- _PASSAGE DU TEXTE_:
>>>>
Chroniques tunisiennes 1975 / 2023 (12/69). Enquête en milieu rural - La vulgarisation agricole.

Encadrer les paysans

 

 

Pour compenser le déficit structurel de la balance commerciale des produits agricoles et assurer l’alimentation d’une population tunisienne qui s’accroit rapidement, le plan de développement économique 1982 / 86 propose d’élever la productivité en agriculture grâce notamment à la diffusion du progrès scientifique et technique et à la vulgarisation des innovations auprès des agriculteurs et éleveurs.

 

Dans cet objectif, la Direction de la Production Végétale du ministère de l’Agriculture met en place, depuis 1977, des Cellules Territoriales de Vulgarisation (CTV). Au contact des paysans, ces structures ont pour finalité de diffuser les techniques « modernes » de production agricole et d’élevage auprès de la grande masse des paysans en organisant des visites chez des agriculteurs-pilotes, ou sur des champs de démonstration, et des journées d’information technique sur les variétés à haut rendement, les engrais, les herbicides et insecticides... Par imitation des réussites obtenues chez les paysans utilisant ces nouvelles techniques, celles-ci devraient se diffuser progressivement dans le milieu rural, en « tache d’huile », et permettre ainsi une augmentation générale de la production agricole.
<<<<
- _EXTRAIT DE DONNÉES_:
>>>>
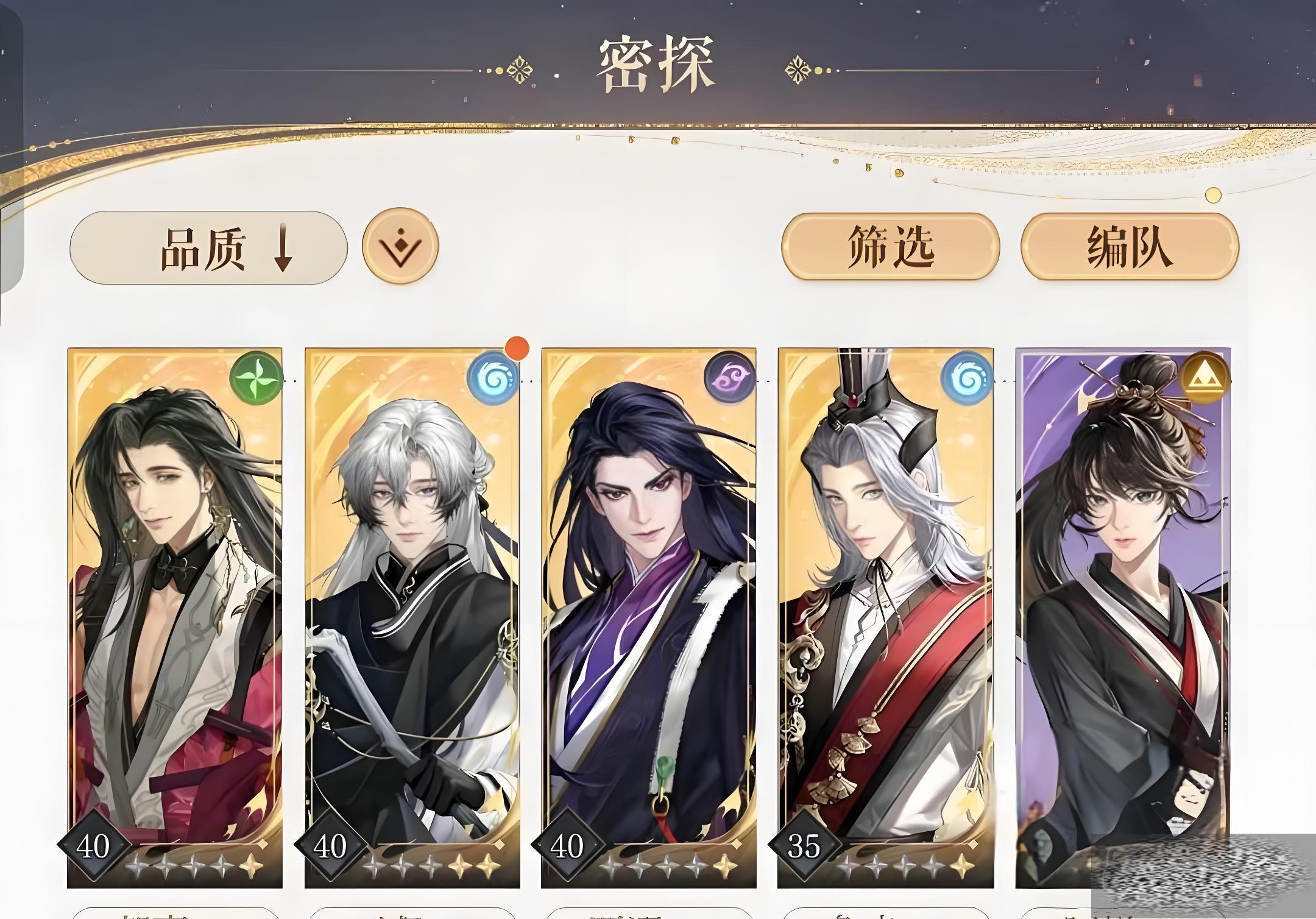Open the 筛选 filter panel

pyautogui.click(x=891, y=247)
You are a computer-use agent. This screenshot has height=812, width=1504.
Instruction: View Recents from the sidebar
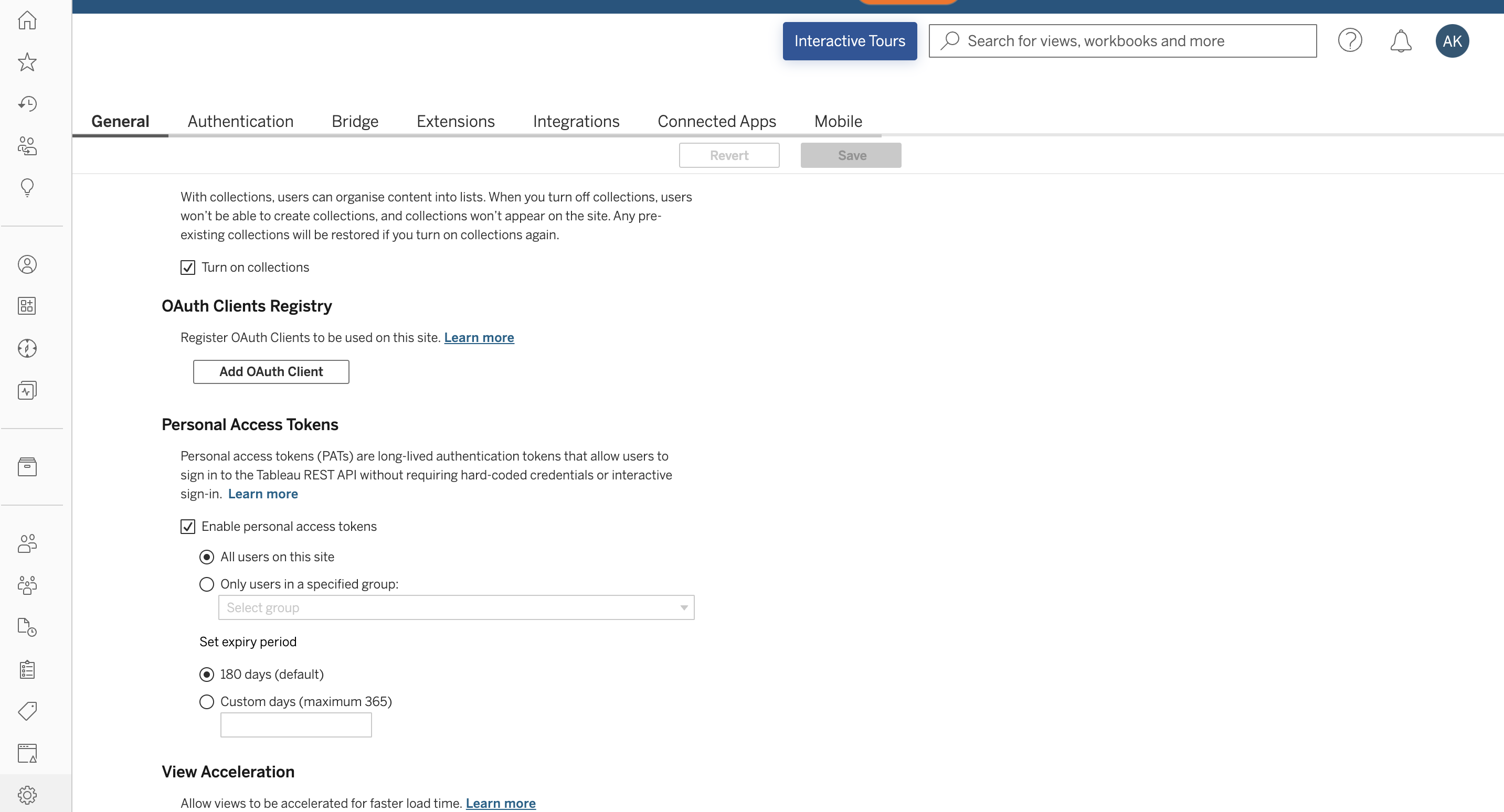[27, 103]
<<<<
>>>>
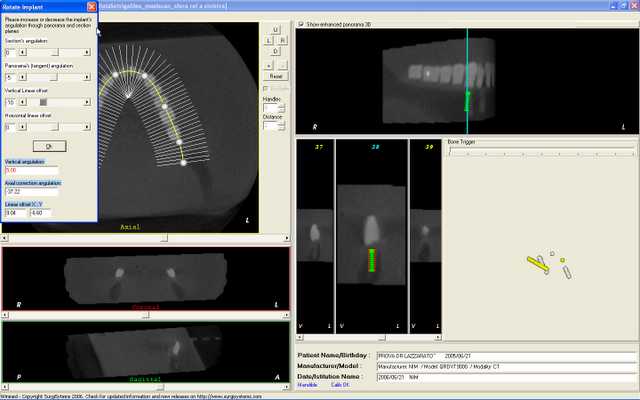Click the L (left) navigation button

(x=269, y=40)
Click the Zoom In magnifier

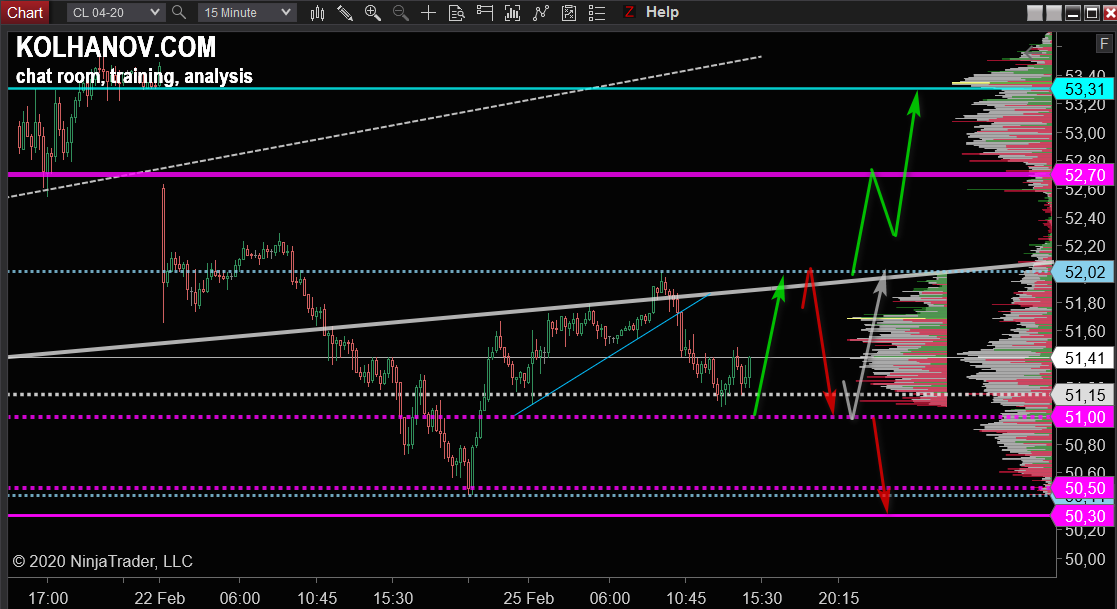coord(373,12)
<<<<
- _CONSIGNE A_: D'après le passage sur la vulgarisation agricole, depuis quelle année la Direction de la Production Végétale met-elle en place ses structures territoriales de vulgarisation ?
- _CONSIGNE B_: Recopiez un extrait du passage sur la vulgarisation agricole, s'il vous plaît : commencez aux mots « Encadrer les paysans » et arrêtez-vous après « agriculteurs et éleveurs. ».
- _CONSIGNE C_: Rédigez la suite du passage sur la vulgarisation agricole, en partant de sa dernière phrase.
Le matériau ci-dessus est indépendant du passage sur la vulgarisation agricole.

- _RÉPONSE A_: Depuis 1977.

- _RÉPONSE B_:
Encadrer les paysans

 

 

Pour compenser le déficit structurel de la balance commerciale des produits agricoles et assurer l’alimentation d’une population tunisienne qui s’accroit rapidement, le plan de développement économique 1982 / 86 propose d’élever la productivité en agriculture grâce notamment à la diffusion du progrès scientifique et technique et à la vulgarisation des innovations auprès des agriculteurs et éleveurs.

- _RÉPONSE C_:
 

Les cellules de vulgarisation, mises en place sur l’ensemble du territoire, sont composées d’un ingénieur-adjoint et de trois ou quatre vulgarisateurs [1] selon les caractéristiques locales du milieu rural. Mais de fait, sur le terrain, ces cellules manquent souvent de moyens pour jouer leur rôle ; insuffisance de personnel et de financements pour mettre en place des parcelles de démonstration et organiser des visites d’exploitations « modèles », absence de moyens de déplacement, à quoi il faut ajouter l’isolement scientifique (absence de diffusion d’informations scientifiques et techniques). Leurs activités se restreignent souvent à l’urgence : la tenue de statistiques locales de production, la distribution des engrais subventionnés par l’État, l’instruction des dossiers de crédit et l’aide aux paysans pour remplir leurs demandes de prêts. La Direction de la Production Animale assure également un service similaire d’encadrement des éleveurs, de même certains offices de développement (par zone géographique ou par produits) ont également leurs structures de vulgarisation… ce qui peut entraîner parfois une certaine cacophonie locale. Tout ceci ne rend pas l’emploi de vulgarisateur très attrayant, aussi ne faut-il pas s’étonner que les élèves des lycées agricoles, qui devraient devenir les futurs vulgarisateurs, cherchent massivement à poursuivre des études supérieures pour obtenir un diplôme d’ingénieur-adjoint. Et, en cascade, les ingénieurs-adjoints demandent avec insistance une promotion sociale au grade d’ingénieur afin de pouvoir occuper des emplois plus valorisants !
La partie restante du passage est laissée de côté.